90-60-90: The alleged perfect and flawless body. Indeed, when you enter Bournemouth Source Models, the walls are covered with pictures of beautiful, well shaped women and men. Women and men with great smiles and features, but women and men in all shapes and sizes. Luckily, the agency’s philosophy is to disprove the ideal of beauty set by the fashion industry.
“We feel it’s the right thing to do in terms of offering a choice of different sizes to our clients. I’d like to think that there’s a transition from skinny to curvy. I think its all based on trends. The trend at the moment is fitness. Girls are now more fitness driven as opposed to being skinny driven. That in term probably has a slight effect on more curvier girls”, says David Gibbs, managing director of Source Models.
The local model agent blames the huge impact of social media on a certain body image: “There’s a reason why people follow certain Instagram pages. I reckon most people would like to be thinner, so I think there is a place in this world for people to attain a certain look. And I cannot see, just because of human nature, that that look will ever be a plus size look. However, I don’t agree with size zero. I’d like to see curves.”

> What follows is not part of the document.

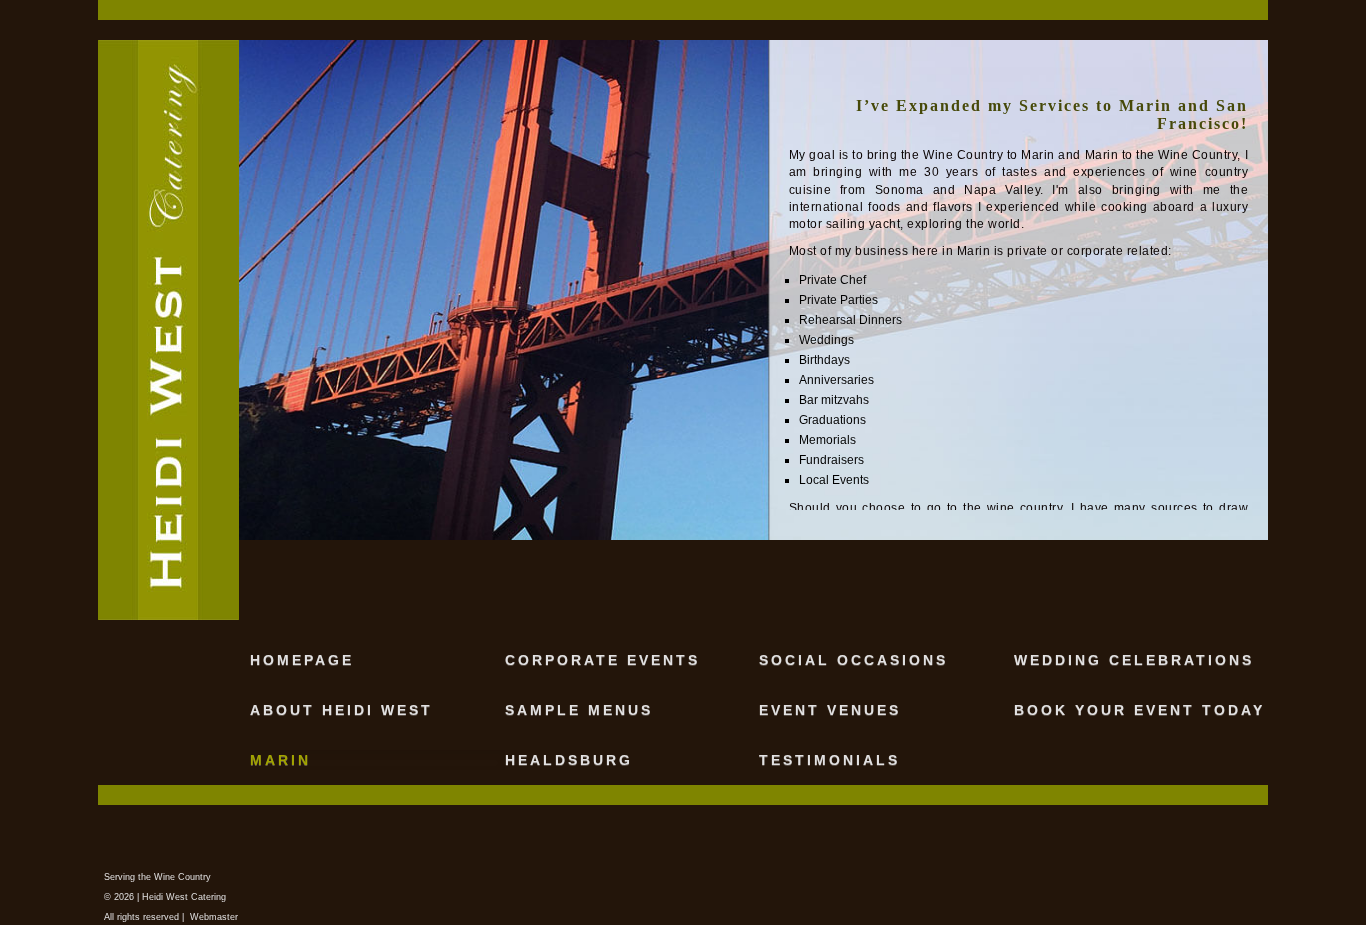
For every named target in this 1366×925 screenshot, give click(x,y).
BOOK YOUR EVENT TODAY (1139, 710)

Statistics on eating disorder contradict the local agency’s philosophy and follow the skinny trend set by the fashion industry. Indeed, the latest statistics provided by the Health and Social Care Information Centre (HSIC) show that there was another 2.4% increase for people with a diagnosis of an eating disorder in 2016. Actually, official numbers by Beat claim that more than 725,000 people are affected by an eating disorder in the UK.
Poole psychotherapist Julie Ovett sees a clear correlation between skinny models and the rise of unhealthy eating behaviours: “I’ve seen an increase in general with young people and eating disorders. And I see a lot of people from the fashion industry suffering from it.”
She continues, “if you see very thin bodies presenting lots of lovely clothes then that’s the image that you think you should maintain. Plus size models are very important, notably for young girls. It gives a better idea of what a woman’s shape should be. To have different shapes and sizes displaying clothes is a much more accurate model of what women should look like.”
According to Beat, anorexia has the highest fatality rate of any mental illness.